- **DIRECTIONS**
Emit an exact copy of the lines running from the start of the records to the line containing "Screen dimensions: 1378x777", both included.

- **Extracted records**
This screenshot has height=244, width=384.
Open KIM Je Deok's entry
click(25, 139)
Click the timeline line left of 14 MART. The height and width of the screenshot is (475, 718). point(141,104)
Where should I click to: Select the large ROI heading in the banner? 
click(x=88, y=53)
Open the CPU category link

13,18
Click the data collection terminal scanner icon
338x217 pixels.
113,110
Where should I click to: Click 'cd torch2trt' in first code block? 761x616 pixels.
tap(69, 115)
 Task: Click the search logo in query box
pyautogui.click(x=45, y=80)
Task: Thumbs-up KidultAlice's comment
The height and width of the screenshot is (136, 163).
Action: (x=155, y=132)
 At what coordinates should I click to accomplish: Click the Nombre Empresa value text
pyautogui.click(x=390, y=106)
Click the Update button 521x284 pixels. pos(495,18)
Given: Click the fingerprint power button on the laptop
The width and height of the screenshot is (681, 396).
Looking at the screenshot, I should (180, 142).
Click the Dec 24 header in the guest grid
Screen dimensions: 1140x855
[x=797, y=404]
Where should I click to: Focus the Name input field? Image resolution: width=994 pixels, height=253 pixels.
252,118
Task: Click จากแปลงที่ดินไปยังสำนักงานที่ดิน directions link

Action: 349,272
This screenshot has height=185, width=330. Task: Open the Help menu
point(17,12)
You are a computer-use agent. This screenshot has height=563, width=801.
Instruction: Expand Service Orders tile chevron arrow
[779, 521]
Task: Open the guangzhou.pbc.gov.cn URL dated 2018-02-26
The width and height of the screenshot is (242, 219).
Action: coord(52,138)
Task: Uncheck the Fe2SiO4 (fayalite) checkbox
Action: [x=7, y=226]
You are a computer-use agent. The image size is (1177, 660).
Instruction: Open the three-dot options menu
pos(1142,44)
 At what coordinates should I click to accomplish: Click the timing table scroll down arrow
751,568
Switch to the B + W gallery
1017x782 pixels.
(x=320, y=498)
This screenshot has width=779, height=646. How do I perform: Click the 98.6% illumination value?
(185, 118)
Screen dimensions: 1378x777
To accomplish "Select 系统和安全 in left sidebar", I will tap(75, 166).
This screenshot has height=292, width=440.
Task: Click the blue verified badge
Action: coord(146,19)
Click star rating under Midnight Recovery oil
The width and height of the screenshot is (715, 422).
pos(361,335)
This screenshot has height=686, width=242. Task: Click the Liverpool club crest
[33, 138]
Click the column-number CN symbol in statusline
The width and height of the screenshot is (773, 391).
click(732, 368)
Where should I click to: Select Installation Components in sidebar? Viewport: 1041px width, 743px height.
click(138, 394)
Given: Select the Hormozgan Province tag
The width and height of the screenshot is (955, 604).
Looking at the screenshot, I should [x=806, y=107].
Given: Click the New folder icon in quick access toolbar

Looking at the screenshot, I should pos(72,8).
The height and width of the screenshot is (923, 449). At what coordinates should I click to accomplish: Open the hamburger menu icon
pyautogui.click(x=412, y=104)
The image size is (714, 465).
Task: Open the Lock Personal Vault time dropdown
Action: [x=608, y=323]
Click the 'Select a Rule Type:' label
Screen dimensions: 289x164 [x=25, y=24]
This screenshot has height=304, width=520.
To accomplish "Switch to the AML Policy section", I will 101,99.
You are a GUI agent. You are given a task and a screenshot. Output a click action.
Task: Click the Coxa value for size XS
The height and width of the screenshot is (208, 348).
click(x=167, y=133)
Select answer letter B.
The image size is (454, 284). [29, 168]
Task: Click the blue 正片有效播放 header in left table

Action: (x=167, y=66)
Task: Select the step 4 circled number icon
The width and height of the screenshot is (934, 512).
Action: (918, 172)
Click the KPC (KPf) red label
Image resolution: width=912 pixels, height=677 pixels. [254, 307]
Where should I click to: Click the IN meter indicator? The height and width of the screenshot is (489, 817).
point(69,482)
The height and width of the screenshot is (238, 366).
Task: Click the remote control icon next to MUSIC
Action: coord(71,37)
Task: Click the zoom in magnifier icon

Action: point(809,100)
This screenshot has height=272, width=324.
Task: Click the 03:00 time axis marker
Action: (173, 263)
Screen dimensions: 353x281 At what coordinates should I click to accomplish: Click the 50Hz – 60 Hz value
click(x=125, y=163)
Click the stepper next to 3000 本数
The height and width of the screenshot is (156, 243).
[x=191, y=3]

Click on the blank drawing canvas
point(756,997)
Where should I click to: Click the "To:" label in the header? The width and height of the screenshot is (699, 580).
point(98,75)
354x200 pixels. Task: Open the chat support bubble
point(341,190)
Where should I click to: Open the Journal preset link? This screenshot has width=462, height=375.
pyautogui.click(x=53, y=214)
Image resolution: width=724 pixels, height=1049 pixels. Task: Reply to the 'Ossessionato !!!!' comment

- **REPLY TO THE TASK**
This screenshot has height=244, width=384.
Open KIM Je Deok's entry
click(25, 139)
Click the timeline line left of 14 MART. The height and width of the screenshot is (475, 718). point(141,104)
Where should I click to: Select the large ROI heading in the banner? 
click(x=88, y=53)
Open the CPU category link

13,18
Click the data collection terminal scanner icon
338x217 pixels.
113,110
Where should I click to: Click 'cd torch2trt' in first code block? 761x616 pixels.
tap(69, 115)
 Task: Click the search logo in query box
pyautogui.click(x=45, y=80)
Task: Thumbs-up KidultAlice's comment
The height and width of the screenshot is (136, 163).
Action: (x=155, y=132)
 At what coordinates should I click to accomplish: Click the Nombre Empresa value text
pyautogui.click(x=390, y=106)
Click the Update button 521x284 pixels. pos(495,18)
Given: Click the fingerprint power button on the laptop
The width and height of the screenshot is (681, 396).
Looking at the screenshot, I should (180, 142).
Click the Dec 24 header in the guest grid
Screen dimensions: 1140x855
[x=797, y=404]
Where should I click to: Focus the Name input field? Image resolution: width=994 pixels, height=253 pixels.
252,118
Task: Click จากแปลงที่ดินไปยังสำนักงานที่ดิน directions link

Action: 349,272
This screenshot has height=185, width=330. Task: Open the Help menu
point(17,12)
You are a computer-use agent. This screenshot has height=563, width=801.
Instruction: Expand Service Orders tile chevron arrow
[779, 521]
Task: Open the guangzhou.pbc.gov.cn URL dated 2018-02-26
The width and height of the screenshot is (242, 219).
Action: coord(52,138)
Task: Uncheck the Fe2SiO4 (fayalite) checkbox
Action: [x=7, y=226]
You are a computer-use agent. The image size is (1177, 660).
Instruction: Open the three-dot options menu
pos(1142,44)
 At what coordinates should I click to accomplish: Click the timing table scroll down arrow
751,568
Switch to the B + W gallery
1017x782 pixels.
(x=320, y=498)
This screenshot has width=779, height=646. How do I perform: Click the 98.6% illumination value?
(185, 118)
Screen dimensions: 1378x777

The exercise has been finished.